News reports and social media posts over the past year indicate that mercy and empathy are sometimes seen as weaknesses rather than moral virtues. In the United States, political rhetoric around domestic and international differences might seem to bear this out. Yet, there are signs that individuals yearn to place their trust in values and a power that goes beyond personality or politics.
“People tell me all the time that they are searching for richer, more meaningful lives,” according to Lauren Jackson, who writes for Believing, a weekly newsletter on religion in The New York Times.
Some of this meaning, Ms.
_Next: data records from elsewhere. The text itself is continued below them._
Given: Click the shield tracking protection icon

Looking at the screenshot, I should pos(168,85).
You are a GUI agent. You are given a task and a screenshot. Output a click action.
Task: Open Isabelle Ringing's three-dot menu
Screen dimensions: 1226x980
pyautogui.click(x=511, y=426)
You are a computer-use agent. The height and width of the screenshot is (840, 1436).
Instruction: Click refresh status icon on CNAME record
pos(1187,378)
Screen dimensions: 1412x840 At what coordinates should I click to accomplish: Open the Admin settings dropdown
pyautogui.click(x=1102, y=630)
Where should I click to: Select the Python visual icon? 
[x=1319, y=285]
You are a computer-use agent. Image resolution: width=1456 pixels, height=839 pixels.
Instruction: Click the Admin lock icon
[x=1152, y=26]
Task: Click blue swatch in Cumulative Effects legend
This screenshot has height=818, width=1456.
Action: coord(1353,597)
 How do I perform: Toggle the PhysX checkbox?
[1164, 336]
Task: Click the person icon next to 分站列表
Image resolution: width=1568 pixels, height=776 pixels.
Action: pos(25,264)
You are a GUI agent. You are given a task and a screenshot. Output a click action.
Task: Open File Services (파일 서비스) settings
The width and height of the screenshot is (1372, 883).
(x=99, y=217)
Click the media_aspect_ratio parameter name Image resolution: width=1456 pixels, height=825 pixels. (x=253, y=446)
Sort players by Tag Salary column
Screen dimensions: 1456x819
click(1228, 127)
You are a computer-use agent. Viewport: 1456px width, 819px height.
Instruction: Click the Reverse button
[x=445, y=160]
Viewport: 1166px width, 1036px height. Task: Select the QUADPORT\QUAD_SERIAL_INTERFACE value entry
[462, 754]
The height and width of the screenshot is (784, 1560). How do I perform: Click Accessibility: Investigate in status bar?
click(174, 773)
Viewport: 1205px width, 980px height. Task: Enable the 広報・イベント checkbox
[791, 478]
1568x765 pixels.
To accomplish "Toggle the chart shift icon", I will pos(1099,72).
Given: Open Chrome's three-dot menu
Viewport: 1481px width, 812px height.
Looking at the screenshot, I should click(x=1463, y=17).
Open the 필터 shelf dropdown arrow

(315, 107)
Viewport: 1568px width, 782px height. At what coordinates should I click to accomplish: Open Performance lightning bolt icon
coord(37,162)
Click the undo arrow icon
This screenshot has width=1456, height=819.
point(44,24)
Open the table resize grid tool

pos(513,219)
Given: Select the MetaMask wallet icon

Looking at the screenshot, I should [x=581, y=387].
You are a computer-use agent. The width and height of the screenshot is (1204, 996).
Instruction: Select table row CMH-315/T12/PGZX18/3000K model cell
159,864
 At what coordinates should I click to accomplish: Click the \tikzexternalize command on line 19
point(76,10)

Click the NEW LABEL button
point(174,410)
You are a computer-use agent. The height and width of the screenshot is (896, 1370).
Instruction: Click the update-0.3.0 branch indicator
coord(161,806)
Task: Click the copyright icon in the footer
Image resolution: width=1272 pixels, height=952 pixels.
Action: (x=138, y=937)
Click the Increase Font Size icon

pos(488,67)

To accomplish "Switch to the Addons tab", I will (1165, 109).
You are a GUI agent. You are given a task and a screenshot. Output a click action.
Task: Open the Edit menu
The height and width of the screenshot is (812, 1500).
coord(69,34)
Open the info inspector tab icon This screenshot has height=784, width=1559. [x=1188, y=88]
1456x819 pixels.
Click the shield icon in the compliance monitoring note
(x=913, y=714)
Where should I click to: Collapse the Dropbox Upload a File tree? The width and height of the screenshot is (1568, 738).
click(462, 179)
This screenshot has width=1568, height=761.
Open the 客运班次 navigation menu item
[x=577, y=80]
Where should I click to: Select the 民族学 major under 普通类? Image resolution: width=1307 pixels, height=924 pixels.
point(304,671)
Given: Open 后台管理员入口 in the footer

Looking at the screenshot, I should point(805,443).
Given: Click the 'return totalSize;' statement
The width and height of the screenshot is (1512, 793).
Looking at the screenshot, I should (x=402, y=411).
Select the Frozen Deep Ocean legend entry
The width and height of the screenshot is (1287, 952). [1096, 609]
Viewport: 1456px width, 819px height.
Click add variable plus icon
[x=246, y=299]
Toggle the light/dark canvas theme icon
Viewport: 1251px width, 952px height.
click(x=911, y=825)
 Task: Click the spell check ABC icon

Jackson said, is found in “redemption stories – tales of trial, triumph and deliverance to a new world of possibilities.” Passover and Easter offer examples of such deliverance, the former marking the Jews’ escape from enslavement in ancient Egypt; the latter venerating Jesus’ resurrection after being crucified as well as his forgiving spirit.
“A liberative story offers freedom for everybody,” theologian and Wheaton College professor Esau McCaulley told The New York Times. “It offers the transformation of the person and the society.”
The past week has offered evidence of liberative stories at a global and individual level – in the successful launch of the Artemis II lunar mission and the weekend rescue of two downed U.S. airmen in Iran.
In an Easter message from space to a worldwide audience, Artemis crew member Victor Glover said of our planet, “In all of this emptiness … you have this oasis, this beautiful place that we get to exist together.” This, he said, “is an opportunity for us to remember … who we are.”
In his first radio message, sent after about 24 hours of surviving in a remote mountainous region in Iran, the second U.S. airman simply affirmed: “God is good.”